What: After nearly three years of delays, DWP finally publishes figures which show how many benefit claimants died while claiming out-of-work benefits. The two sets of data show mortality statistics for out-of-work disability benefit claimants, and death rates for all out-of-work benefit claimants. Activists had been calling on DWP to publish updated statistics since November 2012, in an effort to prove the WCA was so damaging that it was causing deaths. The figures show that, of the two million people who had gone through a WCA and had received an ESA decision between 1 May 2010 and 28 Feb 2013, nearly 41,000 had died within a year of that decision.

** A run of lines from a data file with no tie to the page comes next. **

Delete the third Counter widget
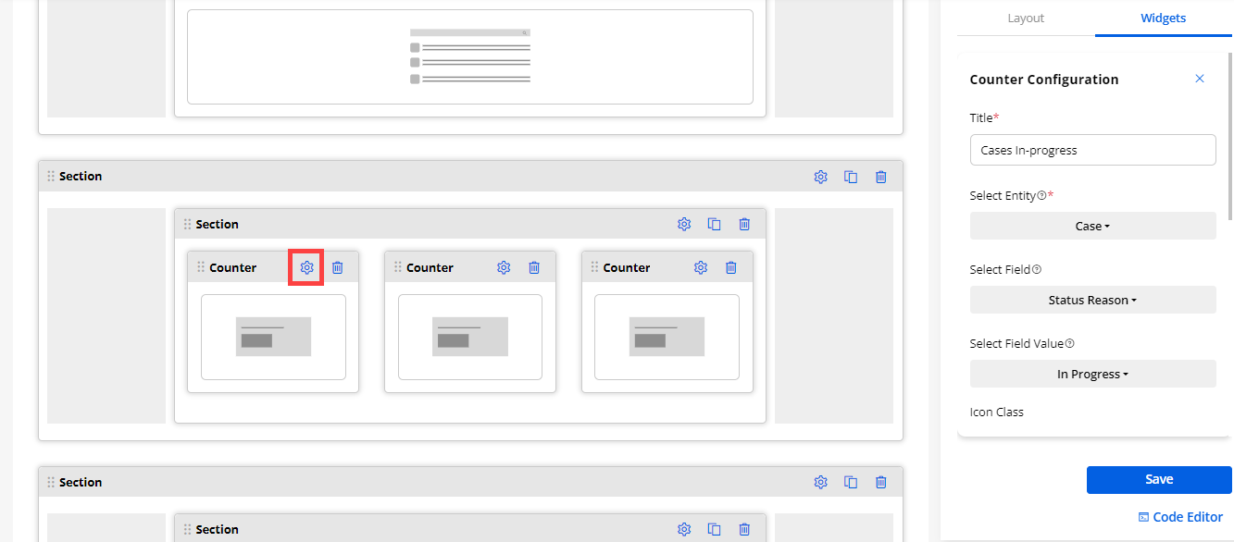Screen dimensions: 1234x542 (731, 268)
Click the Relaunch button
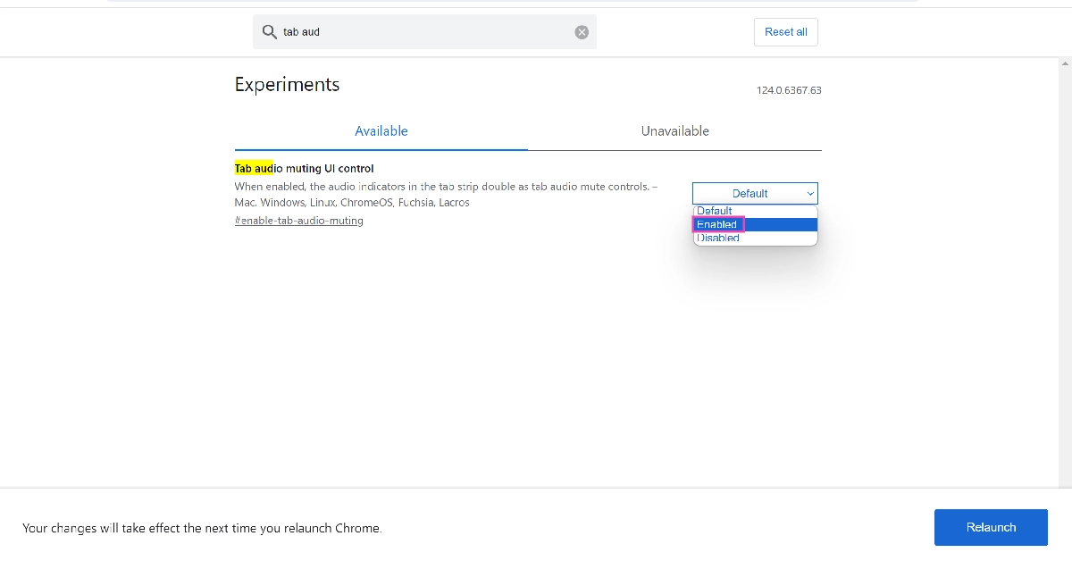 (x=991, y=527)
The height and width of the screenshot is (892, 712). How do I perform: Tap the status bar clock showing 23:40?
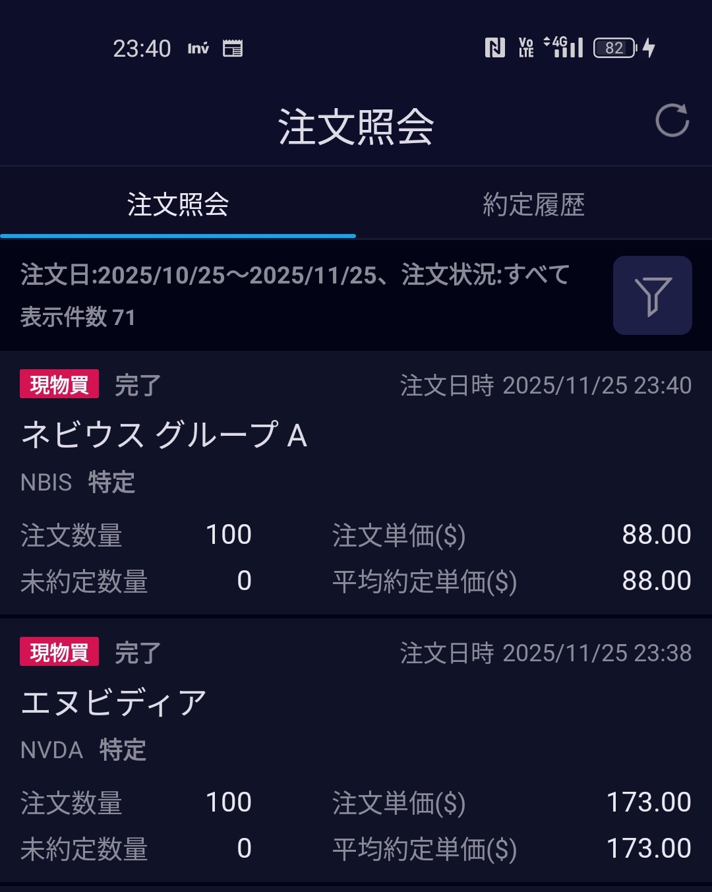tap(142, 48)

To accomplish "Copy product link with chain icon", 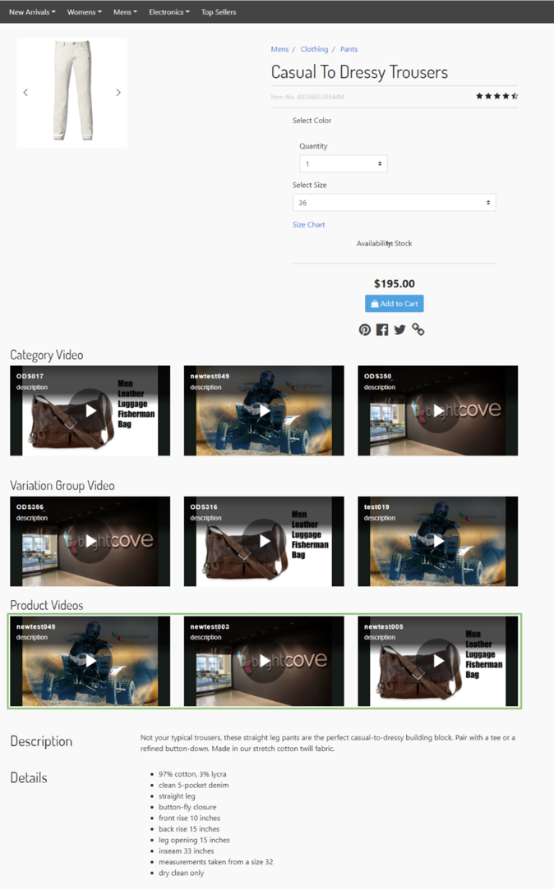I will 418,329.
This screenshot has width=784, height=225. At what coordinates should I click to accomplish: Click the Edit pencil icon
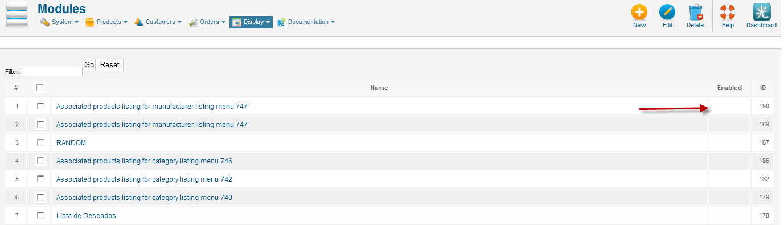coord(667,13)
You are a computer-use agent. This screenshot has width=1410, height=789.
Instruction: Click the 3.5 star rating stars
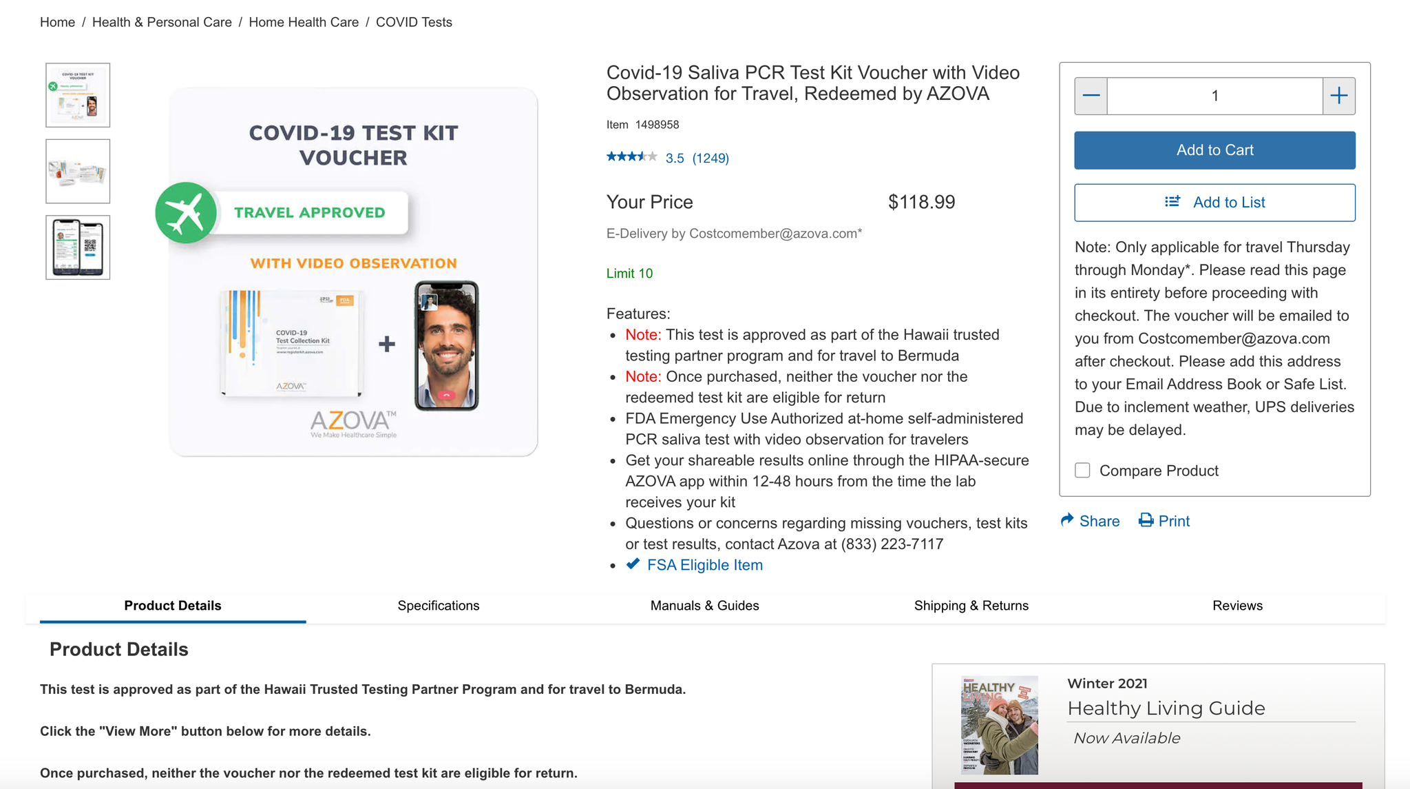click(x=631, y=156)
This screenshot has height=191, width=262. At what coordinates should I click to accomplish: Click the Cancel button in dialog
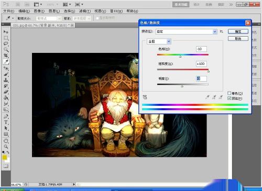point(238,39)
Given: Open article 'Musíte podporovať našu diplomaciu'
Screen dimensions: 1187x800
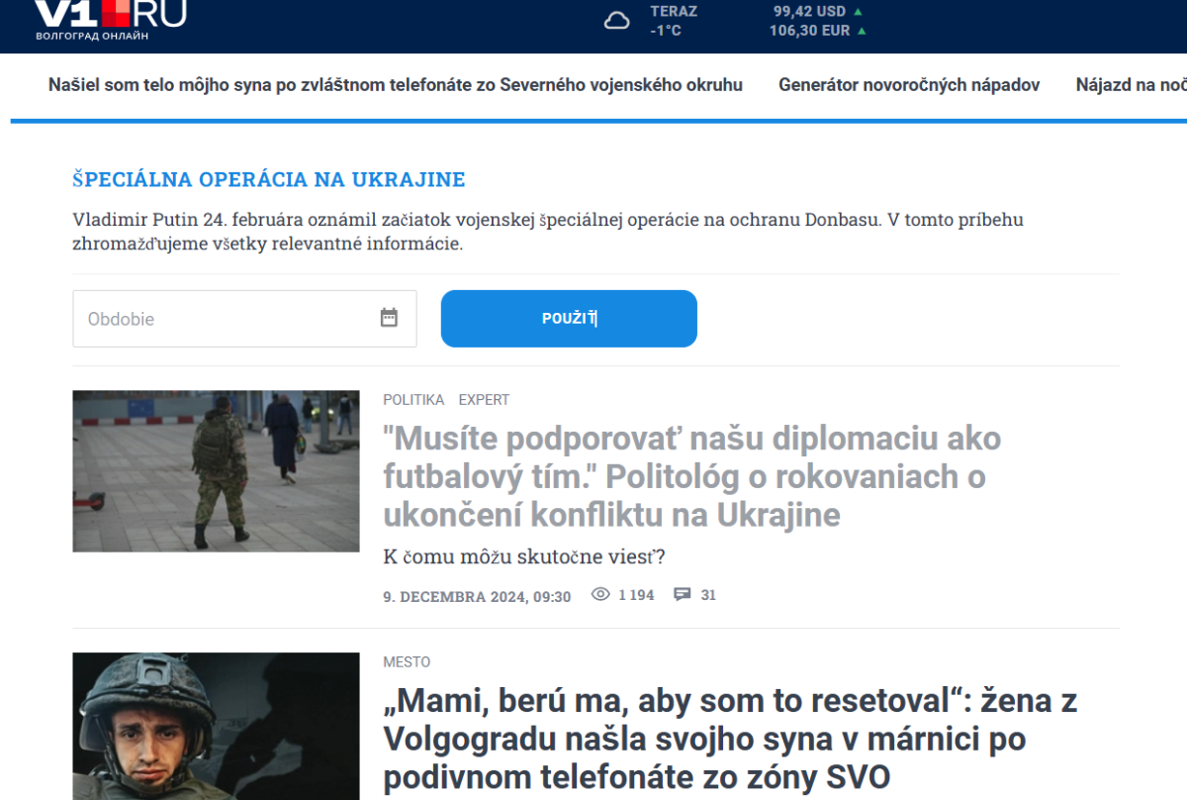Looking at the screenshot, I should (x=692, y=476).
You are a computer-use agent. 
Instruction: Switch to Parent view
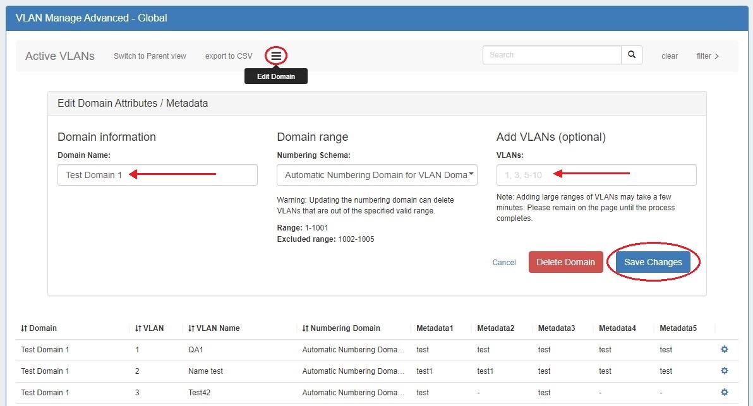tap(150, 56)
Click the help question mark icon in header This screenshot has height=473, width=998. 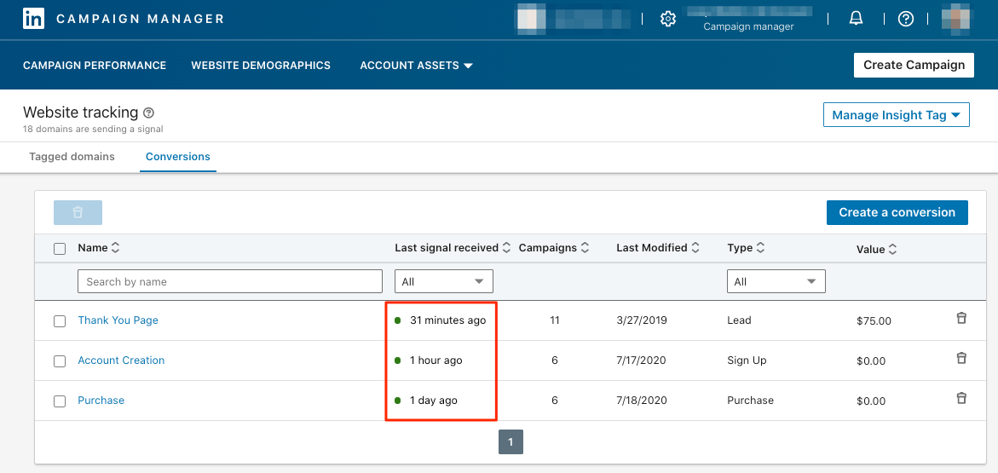906,19
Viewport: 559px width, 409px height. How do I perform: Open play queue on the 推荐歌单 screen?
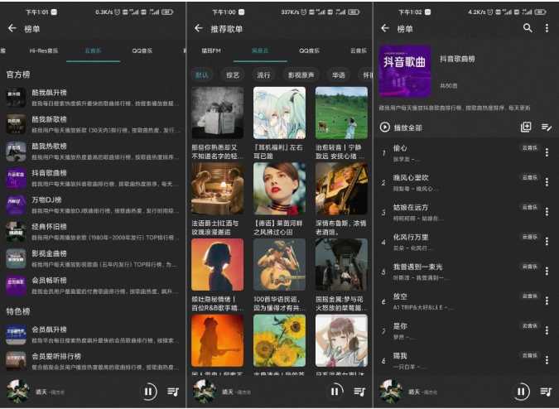(359, 391)
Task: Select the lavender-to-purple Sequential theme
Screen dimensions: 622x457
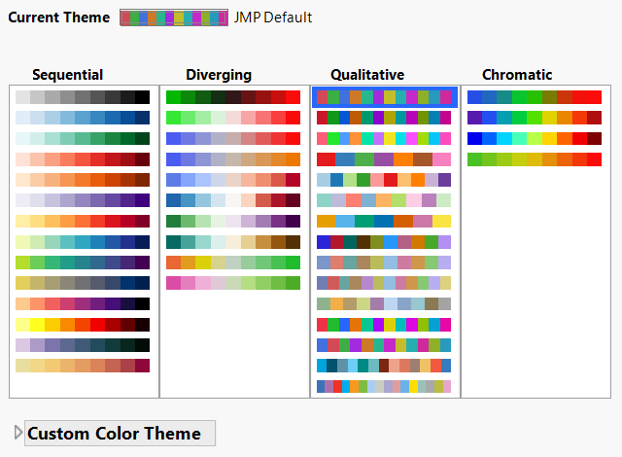Action: (83, 200)
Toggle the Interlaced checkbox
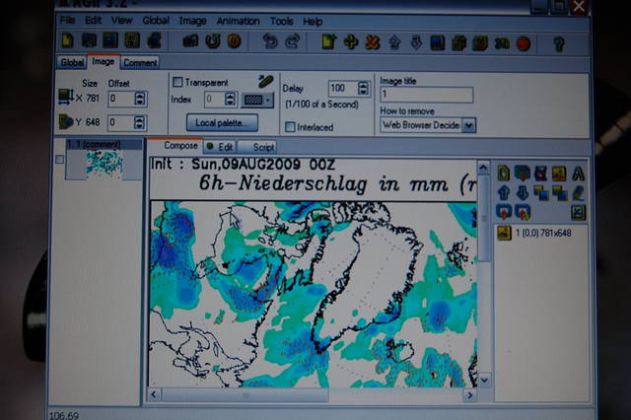The width and height of the screenshot is (631, 420). click(291, 126)
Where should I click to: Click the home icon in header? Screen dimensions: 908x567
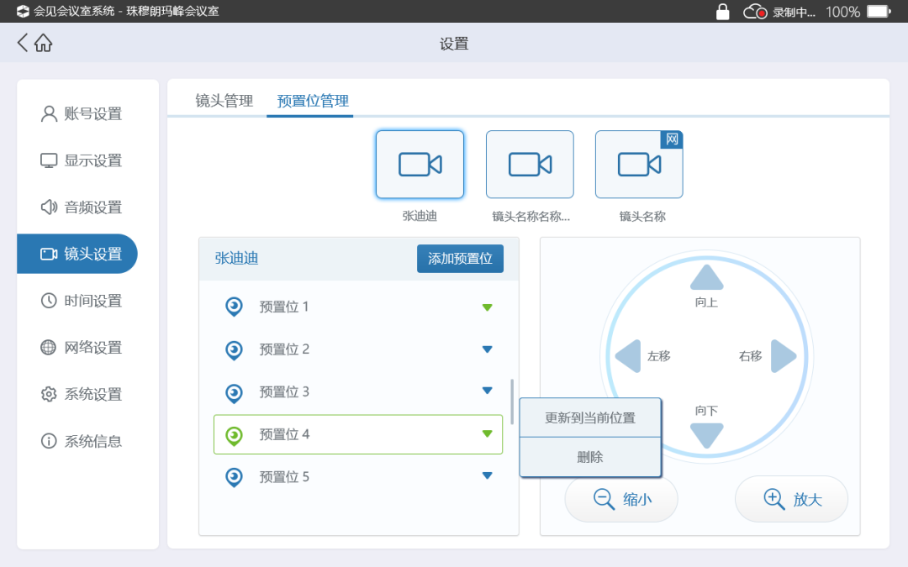point(44,44)
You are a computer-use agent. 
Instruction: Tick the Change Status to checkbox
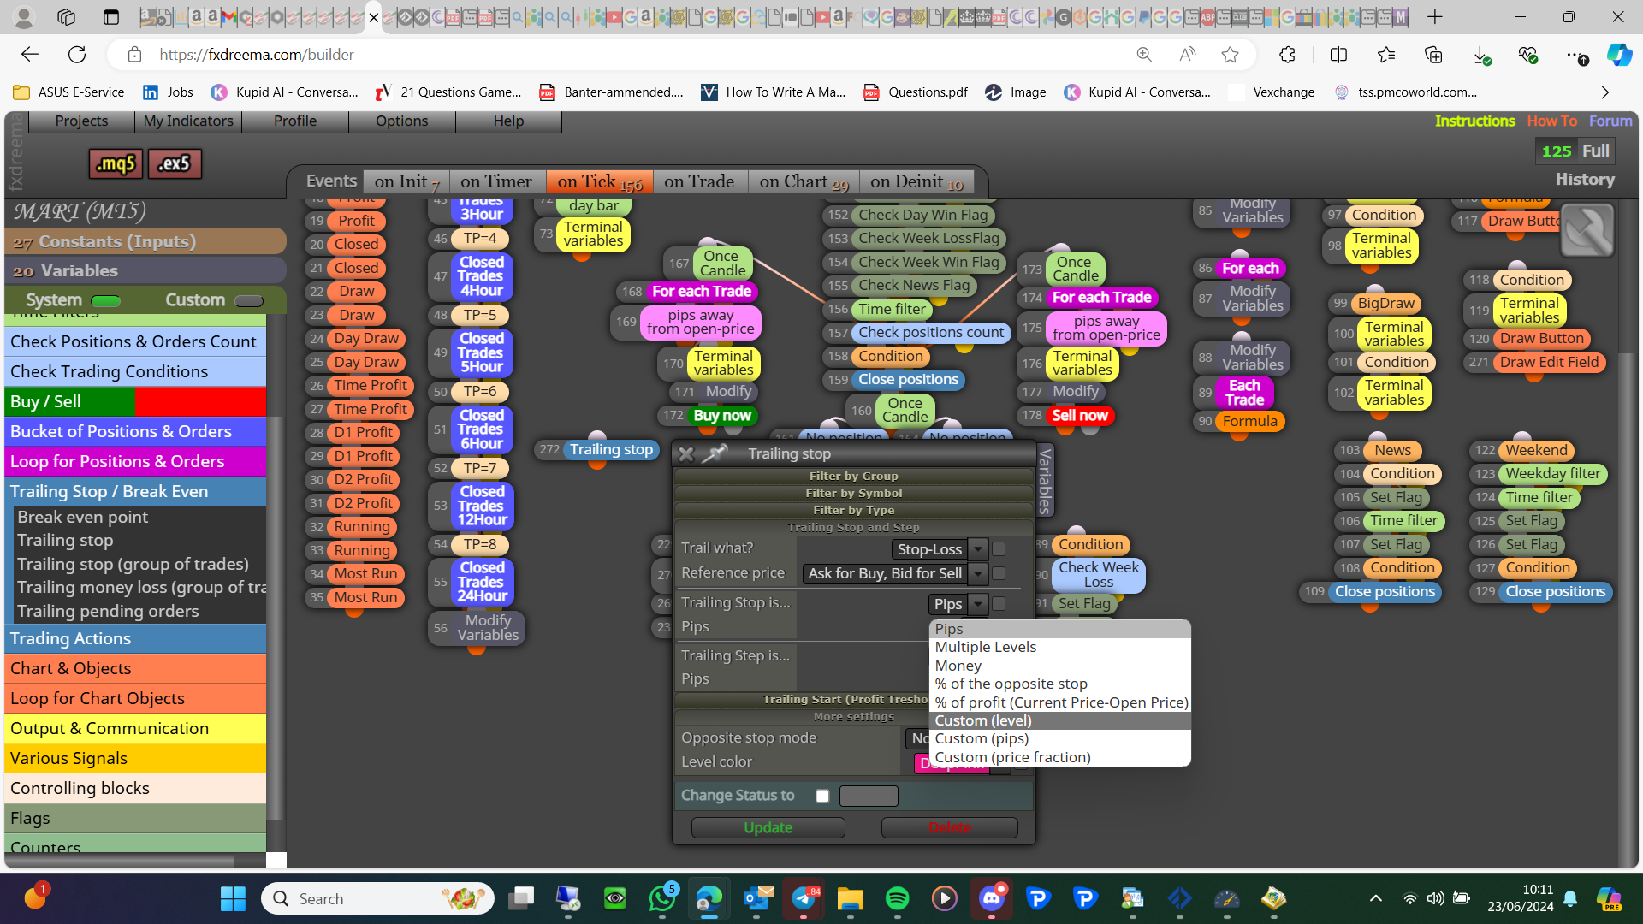pos(822,796)
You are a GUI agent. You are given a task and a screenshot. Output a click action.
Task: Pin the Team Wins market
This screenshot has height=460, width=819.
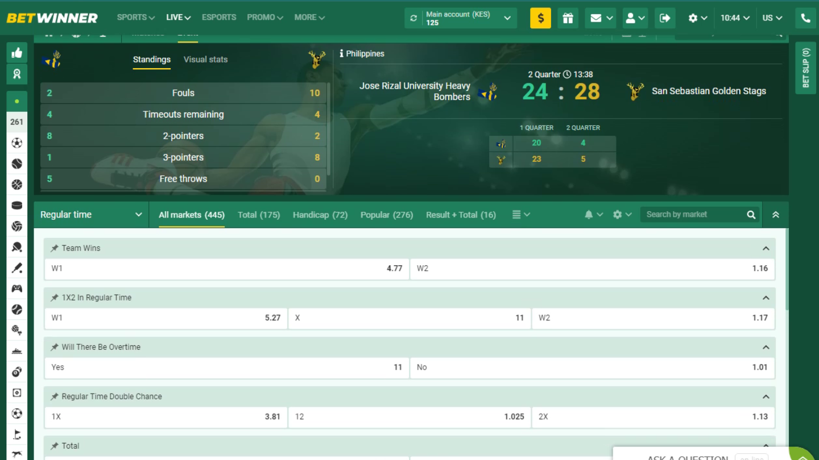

They also show that, between December 2011 and February 2014, 81,140 people died while claiming ESA or incapacity benefit (IB). And 2,650 ESA and IB claimants died soon after being found “fit for work” following a WCA. Another 7,200 died after being placed in the ESA work-related activity group (WRAG), for claimants the government had decided were well enough to move back towards work. DWP insists that it is not possible to assume any “causal effect between benefits and mortality” from the “isolated figures” it had published, which “provide limited scope for analysis”. It insists that “nothing can be gained from this publication that would allow the reader to form any judgement as to the effects or impacts of the WCA”.

Why significant: Still not clear today exactly what the figures show. The evidence showing a link between the IB reassessment programme and the deaths of claimants was to come from outside DWP [see 16 November 2015].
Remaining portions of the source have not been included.